自分の子供や部下が思うように動いてくれなくてすぐイライラしてしまう。
怒らないようにするための考え方があれば知りたい
今回は「怒らない考え方」について紹介していきます。
日々の生活をしていると周囲の人の言動にイライラしてしまう、という人もいるかと思います。
怒りの第一次感情が何かを理解する
第一次感情とは不安・つらい・苦しい・痛い・嫌 だ・疲れた・寂しい・虚しい・悲しいなどのネガティ ブな感情のことを指します。
怒りの感情は目の前の現象が起因で発生するのではなく、第一次感情によって引き起こされます。例えば以下のような流れで怒りの感情が起きます。
- 友達が約束の時間に来なかった → 悲しい → 悲しい気持ちが友達へのストレスとなって怒る
- 門限に息子が帰って来なかった → 心配 → 心配が募り怒る
- 部下が思うように動いてくれない → 失望、不安 → 期待が失望に変わるのと同時にプロジェクト推進への不安が募り怒る
- 角に小指をぶつけた → 痛い → 痛みに耐えるストレスを発散しようと怒る
上記のように怒りの感情というのは、ネガティブな感情によって引き起こされているケースが大半です。したがって怒らないようにするためにはこのネガティブな感情が引き起こされないための考え方をすることがポイントになります。
怒るのは何かを確信した時
自分が怒った時にどのような考えていたか覚えていますか?おそらくですが、怒っていたことや怒りの元に対して何かしら確信的な気持ちを持っていたのではないでしょうか。

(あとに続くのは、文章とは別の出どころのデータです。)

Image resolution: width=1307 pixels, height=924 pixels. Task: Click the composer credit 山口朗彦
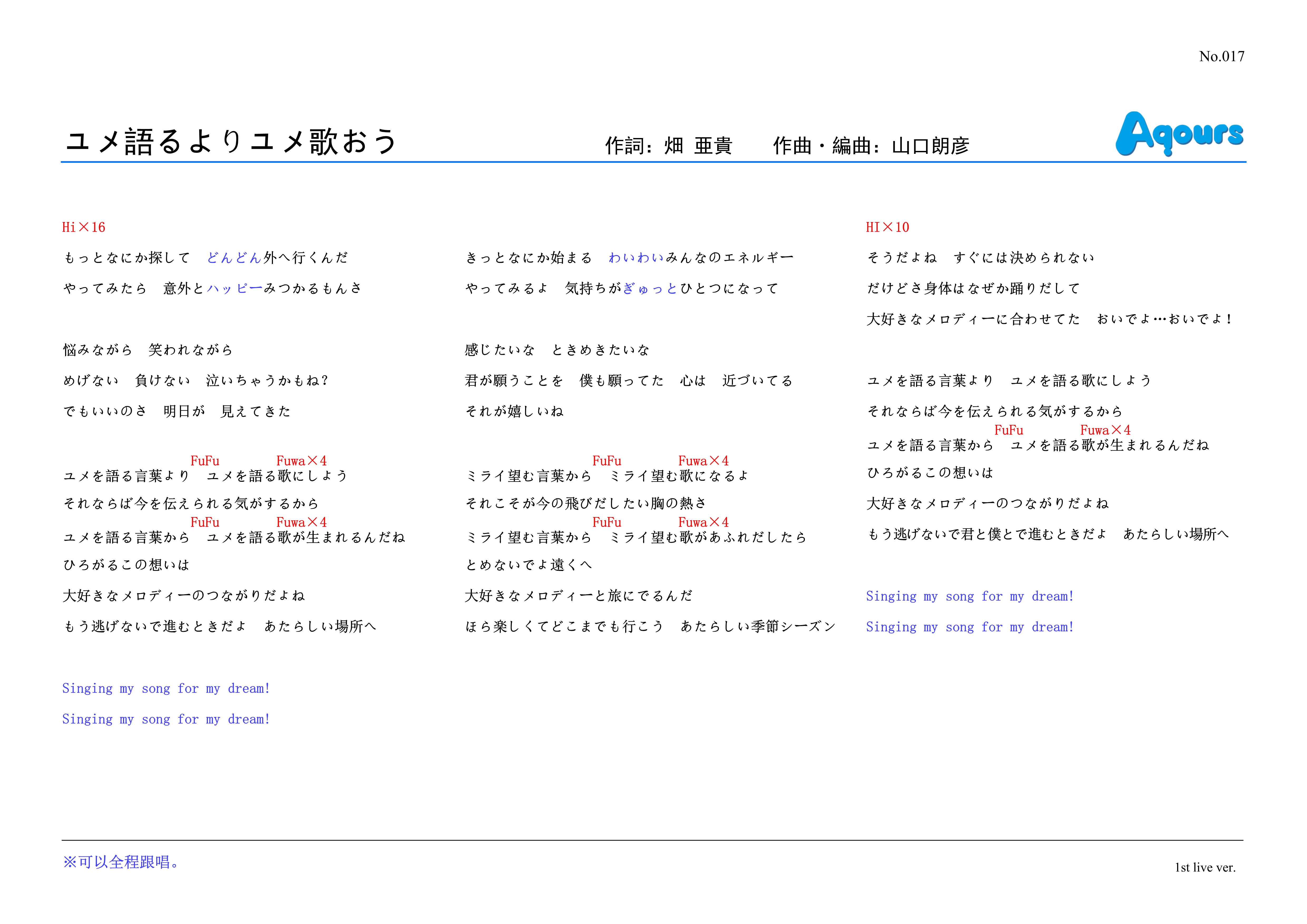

- 恋人の言動が怪しいと思っていたら、街で知らない人と仲良く歩いているのを目撃した
- 心配しているつもりで、自分のことしか考えていないことに気がついた
- 中の良いグループで「わざと」自分だけパーティに招待をしなかった
事実かどうかは関係なく、目の前で起こっていること、思っていることが自分の中で確信に変わった瞬間にそのネガティブな感情は怒りへと昇華します。1
もし、他の可能性が十分にあったり自分の勘違いと思えるような状況であれば第一次感情である「不安」や「失望」などの感情で止まります。

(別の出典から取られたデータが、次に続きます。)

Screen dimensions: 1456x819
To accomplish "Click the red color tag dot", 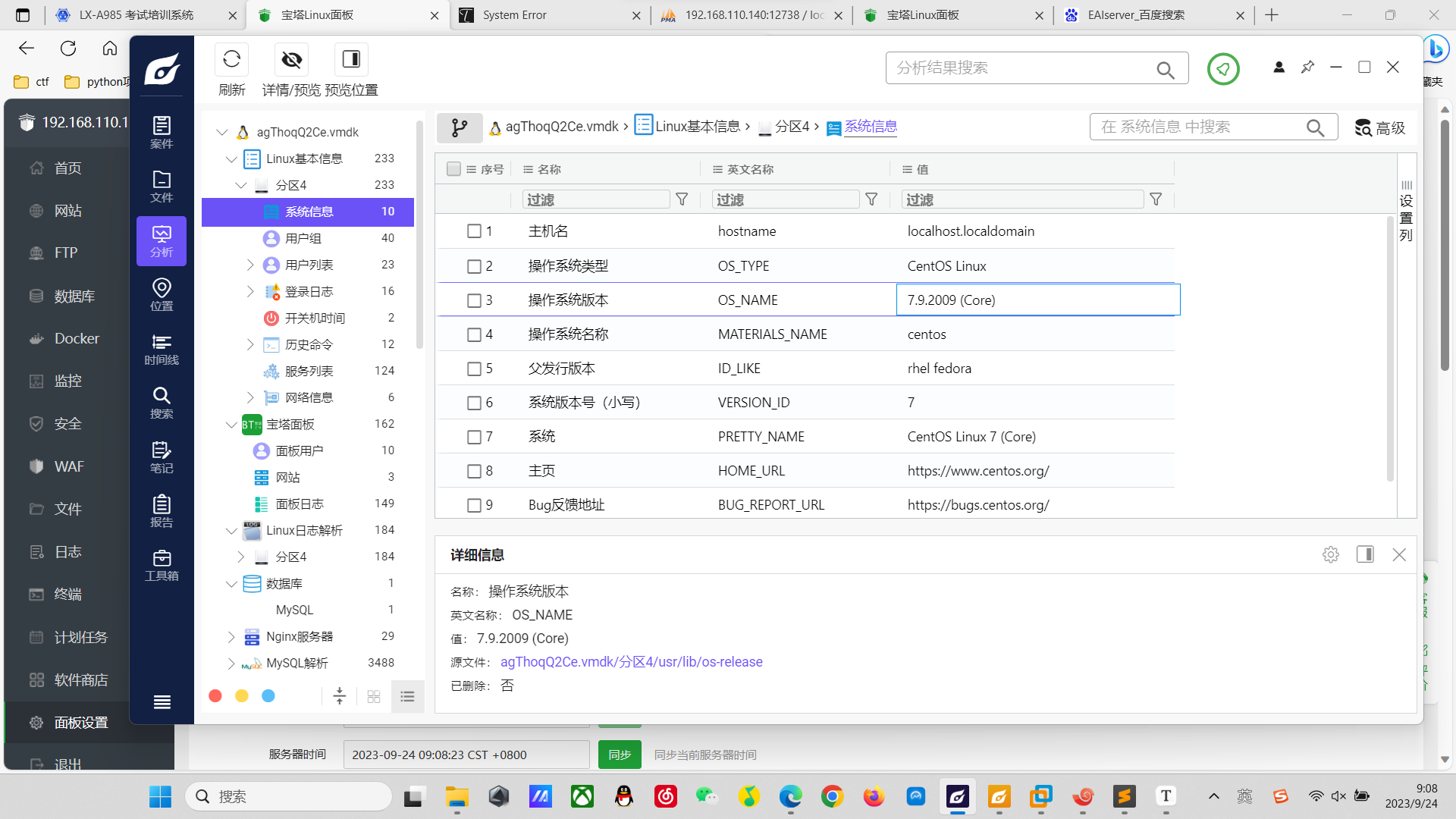I will click(x=215, y=696).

周囲で怒っている人がいたら、その人の中で確信に変わるような心理的変化があったと考えて問題ないでしょう。
「これからどうするか」に集中する
最近怒りを覚えた時のことを思い出してみてください。
おそらく現在、もしくは過去に起きたこと、もしくは自信の妄想よって引き起こされているものではないでしょうか。

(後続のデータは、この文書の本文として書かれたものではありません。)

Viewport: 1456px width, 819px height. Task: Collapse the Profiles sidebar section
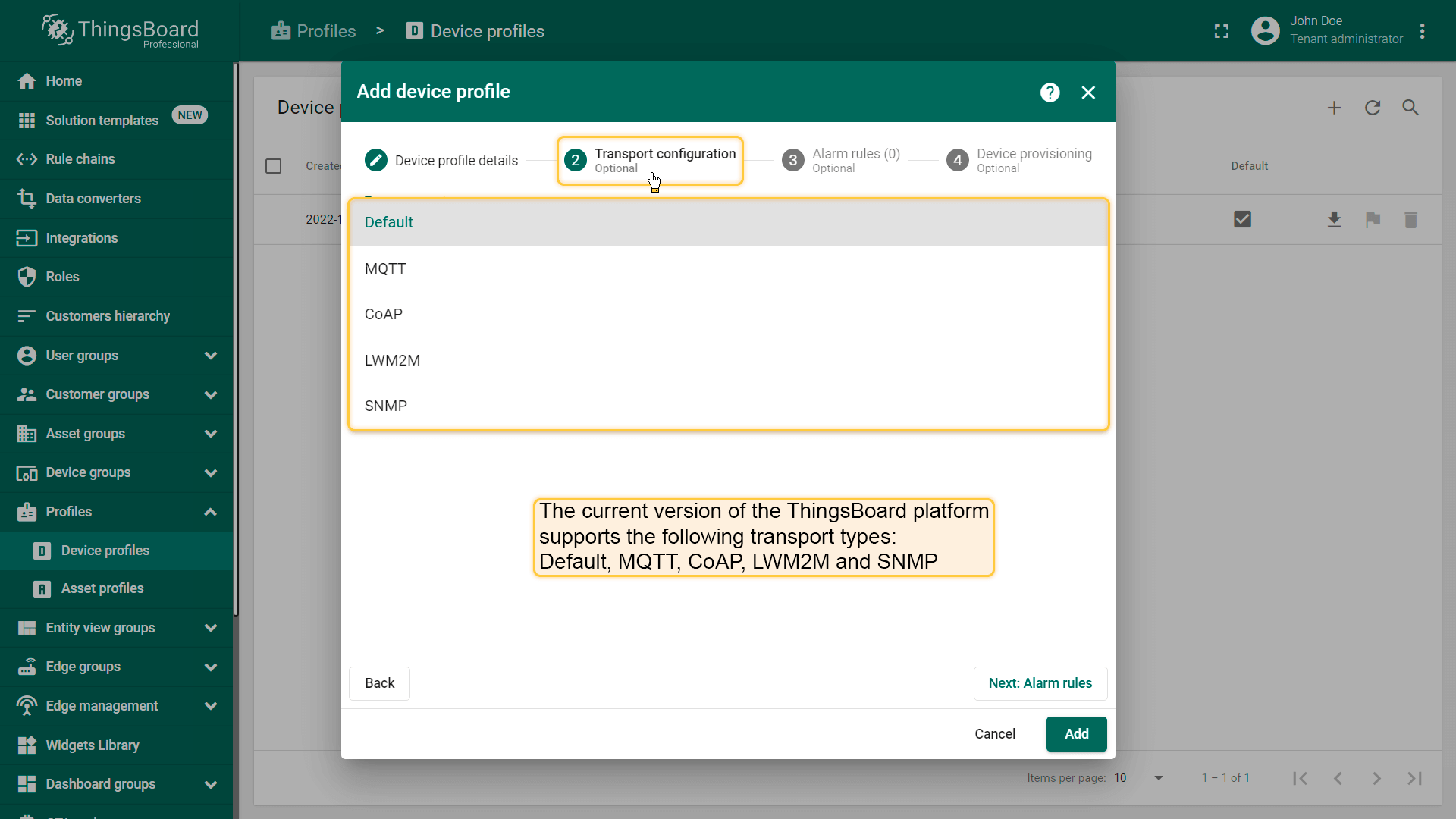210,512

もしそうであれば「これからどうするか」解決方法に集中するようにしてみましょう。
- 友達が約束の時間に来なかった → 予約していたレストランを諦めて今から入れる店を探す
- 門限に息子が帰って来なかった → 心配していたことを伝えて、どうして守れなかったのか息子と会話する
- 部下が思うように動いてくれない → こちらの期待を正確に伝えて敬意を持ってコミュニケーションをとってみる
- 角に小指をぶつけた → 角を柔らかいもので保護しておく
他人が怒りの原因になっているのであれば、その人に怒りをぶつけても何も変わりません。
コントロールできないことをなんとかしてコントロールしようとするのは思うように状況を変えられないことが多いため、ストレスが溜まる一方です。
コントロールできないことに集中するのではなく、コントロールできる事に対して「これからどうするのか」ということを考えることが重要です。
誰に対しても感謝の気持ちで接する
人に何かして感謝されると気持ちが良いように、感謝の気持ちはポジティブな感情を引き起こすだけではなく、良い人間関係を構築することにも貢献します。
実際に2010年に行われたメタ分析からも感謝の気持ちは性格、人間関係、健康との関連性があることが報告されています。2
いつも感情的で怒っている人のアドバイスよりも周囲の人に敬意を持って誰に対しても感謝の気持ちで接している人のアドバイスの方が素直に聞きれることができますよね。
感謝を通して周囲との信頼関係を高めることで怒りの第一感情が起こりづらくなり、怒りの感情が起きにくくなります。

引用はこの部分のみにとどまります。